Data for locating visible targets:
━━━━━━━━━━
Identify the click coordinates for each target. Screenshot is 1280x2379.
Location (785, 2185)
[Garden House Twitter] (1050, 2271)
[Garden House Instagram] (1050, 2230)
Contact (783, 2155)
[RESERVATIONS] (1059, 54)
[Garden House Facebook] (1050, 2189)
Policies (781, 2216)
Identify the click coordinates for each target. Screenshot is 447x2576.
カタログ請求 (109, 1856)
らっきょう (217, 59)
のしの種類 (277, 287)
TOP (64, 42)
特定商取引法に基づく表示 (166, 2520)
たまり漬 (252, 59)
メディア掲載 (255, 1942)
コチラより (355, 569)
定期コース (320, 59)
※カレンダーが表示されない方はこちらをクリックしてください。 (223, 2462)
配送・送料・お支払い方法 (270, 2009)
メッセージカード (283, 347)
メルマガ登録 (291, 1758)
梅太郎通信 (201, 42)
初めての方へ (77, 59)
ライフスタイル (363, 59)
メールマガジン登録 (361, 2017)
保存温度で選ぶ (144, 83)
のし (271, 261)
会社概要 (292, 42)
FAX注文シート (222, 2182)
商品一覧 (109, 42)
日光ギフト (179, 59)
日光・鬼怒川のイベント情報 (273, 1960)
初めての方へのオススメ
━━━━━━━━━━
**Stated exercise:**
Copy out every line of the listing above that contains the word "each", treating uppercase and lowercase as different.

**Reply:**
Identify the click coordinates for each target. Screenshot is 1280x2379.
Identify the click coordinates for each target. Screenshot is 447x2576.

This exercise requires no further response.